Arrange every line of the records below as a Markdown table with the columns "Row" and "Line," numbering the rows in order and skipping blank lines. Leave the pictures out.
==== EXCERPTED DATA
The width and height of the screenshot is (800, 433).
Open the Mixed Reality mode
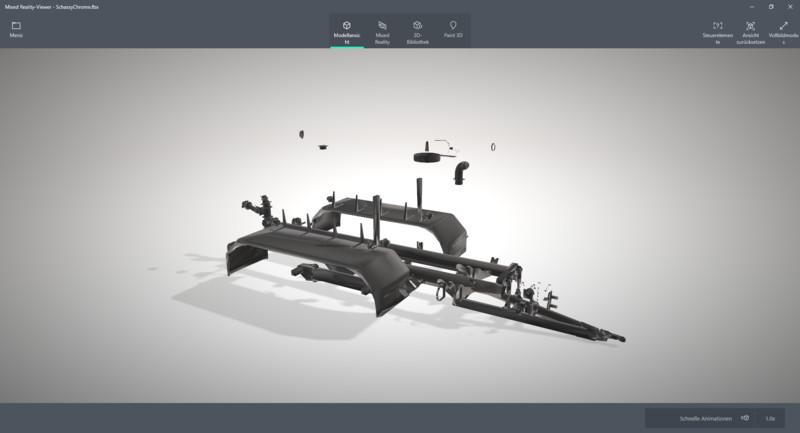tap(382, 31)
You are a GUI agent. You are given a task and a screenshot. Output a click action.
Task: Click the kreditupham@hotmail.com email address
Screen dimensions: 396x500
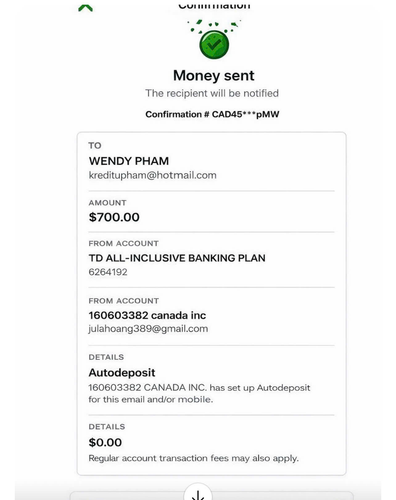click(x=152, y=175)
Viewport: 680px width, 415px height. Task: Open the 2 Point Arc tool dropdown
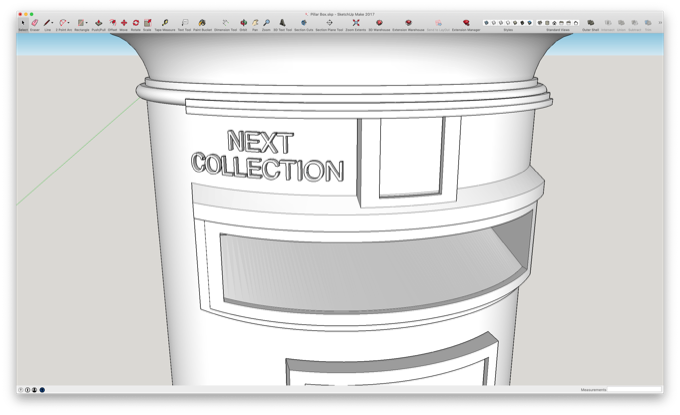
========
— EXERCISE ANSWER —
| Row | Line |
|---|---|
| 1 | The width and height of the screenshot is (800, 433). |
| 2 | Open the Mixed Reality mode |
| 3 | tap(382, 31) |
| 4 | You are a GUI agent. You are given a task and a screenshot. Output a click action. |
| 5 | Task: Click the kreditupham@hotmail.com email address |
| 6 | Screen dimensions: 396x500 |
| 7 | click(x=152, y=175) |
| 8 | Viewport: 680px width, 415px height. Task: Open the 2 Point Arc tool dropdown |